心療内科ってなぁに? 第95回 心と体の関係⑪ どうして体の教習所が無いの?

第95回 心と体の関係⑪ どうして体の教習所が無いの?

 心は“体の運転手”。第3週は“体の扱い方” “運転技術”について書いています。心の成長(英語ではCoro Heartの成長)= 運転技術の習得、についての話です。

 

 車を運転するには自動車運転免許が必要です。法律で決まっています。どうしてでしょうか?

 

 運転免許を得るためには、学科と技能(運転技術)の試験を受けて合格する必要があります。試験に合格するために、通常、自動車の教習所に通って、学科教習と技能教習を受けて仮免許を取ります。その後、公道での練習を重ねてから本試験を受け、合格してやっとこさ運転免許を得ることができます。初めて車に触って、車が“ガックン” “ガックン”とエンストをずっと繰り返しているのに、指導員は顔を窓に向けて「ムスッ」と50分の間何も教えてくれなかった。嫌だったな~、教習所の先生は怖かったな~、という記憶がよみがえってきます。今はそのようなことはなく、優しく運転技術を教えてくれると思います。

 

このように、免許を得るには多くの時間が必要ですが、どうしてこのように苦労して、時間やお金をかけて免許を取らないといけないのでしょうか?

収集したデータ
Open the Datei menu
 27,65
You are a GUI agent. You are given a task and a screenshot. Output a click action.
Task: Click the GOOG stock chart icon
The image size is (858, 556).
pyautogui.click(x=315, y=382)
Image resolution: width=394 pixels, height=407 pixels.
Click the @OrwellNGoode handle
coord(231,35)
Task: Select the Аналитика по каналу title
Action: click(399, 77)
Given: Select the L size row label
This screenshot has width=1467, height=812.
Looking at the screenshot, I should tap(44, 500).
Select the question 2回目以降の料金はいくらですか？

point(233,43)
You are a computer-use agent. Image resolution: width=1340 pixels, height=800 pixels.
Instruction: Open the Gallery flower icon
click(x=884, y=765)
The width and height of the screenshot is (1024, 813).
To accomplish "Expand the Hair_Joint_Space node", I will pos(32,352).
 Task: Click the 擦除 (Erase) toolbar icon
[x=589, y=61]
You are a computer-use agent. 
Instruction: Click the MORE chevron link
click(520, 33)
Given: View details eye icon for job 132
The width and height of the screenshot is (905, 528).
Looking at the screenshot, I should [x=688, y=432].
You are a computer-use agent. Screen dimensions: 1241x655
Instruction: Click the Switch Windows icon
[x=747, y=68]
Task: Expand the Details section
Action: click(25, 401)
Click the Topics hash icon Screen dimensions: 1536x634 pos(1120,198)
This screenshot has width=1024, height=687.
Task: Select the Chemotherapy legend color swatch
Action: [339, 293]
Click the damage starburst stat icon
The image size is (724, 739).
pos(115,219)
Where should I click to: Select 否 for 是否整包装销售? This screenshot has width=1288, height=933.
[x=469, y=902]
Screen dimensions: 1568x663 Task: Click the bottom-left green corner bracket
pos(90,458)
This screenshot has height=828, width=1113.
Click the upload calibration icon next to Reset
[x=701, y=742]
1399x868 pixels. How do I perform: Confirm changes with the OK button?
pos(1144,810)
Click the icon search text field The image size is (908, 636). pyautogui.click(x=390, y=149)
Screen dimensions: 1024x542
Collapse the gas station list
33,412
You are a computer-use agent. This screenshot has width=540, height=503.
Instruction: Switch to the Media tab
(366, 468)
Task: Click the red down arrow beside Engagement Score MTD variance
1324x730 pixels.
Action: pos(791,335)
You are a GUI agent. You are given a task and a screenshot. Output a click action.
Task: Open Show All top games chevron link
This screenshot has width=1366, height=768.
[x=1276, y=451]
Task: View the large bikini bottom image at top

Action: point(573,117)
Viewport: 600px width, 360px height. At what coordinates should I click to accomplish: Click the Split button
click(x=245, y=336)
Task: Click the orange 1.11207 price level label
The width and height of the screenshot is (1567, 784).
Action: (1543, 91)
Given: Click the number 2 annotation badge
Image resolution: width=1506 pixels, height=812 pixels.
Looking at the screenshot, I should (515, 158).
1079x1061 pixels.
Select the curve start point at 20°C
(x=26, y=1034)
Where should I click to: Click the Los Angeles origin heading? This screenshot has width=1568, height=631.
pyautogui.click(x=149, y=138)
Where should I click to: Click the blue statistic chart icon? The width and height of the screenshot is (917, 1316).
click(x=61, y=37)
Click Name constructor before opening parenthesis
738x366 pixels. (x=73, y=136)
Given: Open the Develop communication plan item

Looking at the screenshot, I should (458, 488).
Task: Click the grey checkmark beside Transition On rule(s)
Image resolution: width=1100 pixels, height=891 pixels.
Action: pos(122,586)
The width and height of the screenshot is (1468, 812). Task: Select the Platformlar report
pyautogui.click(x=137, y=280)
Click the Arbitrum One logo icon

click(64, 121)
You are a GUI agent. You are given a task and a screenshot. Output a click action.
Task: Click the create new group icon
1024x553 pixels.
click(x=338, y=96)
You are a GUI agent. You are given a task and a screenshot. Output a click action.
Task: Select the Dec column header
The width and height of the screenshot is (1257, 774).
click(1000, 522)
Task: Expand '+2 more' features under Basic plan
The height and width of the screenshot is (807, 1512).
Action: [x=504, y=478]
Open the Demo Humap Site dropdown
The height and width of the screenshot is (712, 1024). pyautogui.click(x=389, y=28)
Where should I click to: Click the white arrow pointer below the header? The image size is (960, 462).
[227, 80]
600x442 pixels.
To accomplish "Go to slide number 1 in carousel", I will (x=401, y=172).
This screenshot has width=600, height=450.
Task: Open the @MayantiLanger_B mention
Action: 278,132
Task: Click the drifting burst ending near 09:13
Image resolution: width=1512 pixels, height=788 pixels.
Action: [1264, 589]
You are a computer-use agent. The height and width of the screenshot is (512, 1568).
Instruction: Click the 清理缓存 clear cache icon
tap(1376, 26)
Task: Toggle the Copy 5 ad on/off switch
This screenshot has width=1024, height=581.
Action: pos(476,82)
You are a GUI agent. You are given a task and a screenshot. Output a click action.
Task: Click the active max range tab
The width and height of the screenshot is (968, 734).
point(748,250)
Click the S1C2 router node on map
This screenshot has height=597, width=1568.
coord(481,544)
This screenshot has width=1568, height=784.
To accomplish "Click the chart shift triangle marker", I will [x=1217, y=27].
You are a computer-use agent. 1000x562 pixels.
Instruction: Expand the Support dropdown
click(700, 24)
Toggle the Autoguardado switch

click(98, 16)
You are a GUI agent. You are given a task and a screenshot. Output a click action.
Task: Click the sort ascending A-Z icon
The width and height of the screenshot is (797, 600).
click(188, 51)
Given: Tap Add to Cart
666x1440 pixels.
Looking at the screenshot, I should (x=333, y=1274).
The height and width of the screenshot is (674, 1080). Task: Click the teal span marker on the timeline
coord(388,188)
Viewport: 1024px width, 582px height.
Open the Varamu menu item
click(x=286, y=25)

## 取り組む課題
- a) 心と体のコラムから、「運転免許を得るためには、学科」を含む語句で始まり「術を教えてくれると思います。」で終わる部分を、一字も変えずに書き写せ。
- b) 心と体のコラムを読み、次の問いに答えよ。
(i) 第3週は何について書いているとされているか。
(ii) 運転免許を得るには、何と何の試験に合格する必要があるか。
(iii) 筆者の記憶では、指導員は何分の間何も教えてくれなかったか。
- c) 心と体のコラムの続きを、最後の文の後から書け。
データはここでは使わない。

## 期待される出力
- a)
運転免許を得るためには、学科と技能(運転技術)の試験を受けて合格する必要があります。試験に合格するために、通常、自動車の教習所に通って、学科教習と技能教習を受けて仮免許を取ります。その後、公道での練習を重ねてから本試験を受け、合格してやっとこさ運転免許を得ることができます。初めて車に触って、車が“ガックン” “ガックン”とエンストをずっと繰り返しているのに、指導員は顔を窓に向けて「ムスッ」と50分の間何も教えてくれなかった。嫌だったな~、教習所の先生は怖かったな~、という記憶がよみがえってきます。今はそのようなことはなく、優しく運転技術を教えてくれると思います。

- b)
(i) 体の扱い方、運転技術について
(ii) 学科と技能(運転技術)の試験
(iii) 50分

- c)
 それは、事故を起こさないように、安全に車を運転できるようになるためです。運転技術が未熟なのに、好き勝手に車を運転したらどうなるでしょうか?雨の日にワイパーの動かし方を知らないとどうなる?方向を知らせる方向指示器(ウインカー)の出し方を知らなかったらどうなる?細い道でスピードを出し過ぎる、もしくは高速道路で遅すぎる車がいたら、他の車はどうなるでしょうか?車の構造は複雑で、安全に使うためには色々な事を覚える必要があります。車は大きいものでスピードも出ます。ルールを守って使わないと他の人を傷つけてしまいます。もちろん、運転するための技術も必要です。構造が複雑になればなるほど、道具を使うためには知識と練習が必要となってきます。安全に故障が無いように使うためには、技術を向上させていく必要があります。

 

さて、体をみてみるとどうでしょう。健康について考えていると「どうして体の教習所が無いの?」と感じます。

 

 車と体、どちらが複雑な構造になっていると思いますか?車の構造も複雑ですが、劣らず、体も複雑な構造を持っています。私達は生まれてきからずっと複雑な体を使っています。小さい頃は単に歩く、走ることでさえぎこちなく行っていたのですが、練習するうちに(毎日使っているうちに)いつの間にか体を上手く使えるようになっています。大人になった今は、確かに体を自由自在に扱えるようになりましたが、果たして私たちが望んでいる通りに、意図的・効果的に体を使えているでしょうか?外来の診療の中で、「脳」や「身体」の色々な症状にたずさわっていると、私たちは“なんとなく”体を使っているのだなぁと感じています。

 私たちは“体を使う技術”について、意識が少ないように思います。健康に安全に、そして楽しく人生をドライブするためには、教習所が必要だと思いませんか?このブログを書き出して2年たちました。これまで、「脳」の話題を中心に関連する症状や使い方について書いてきました。少し視野を広げて、「体全体=脳+身体」の使い方、「行動」や「メインテナンス」について書いていこうかなと思います。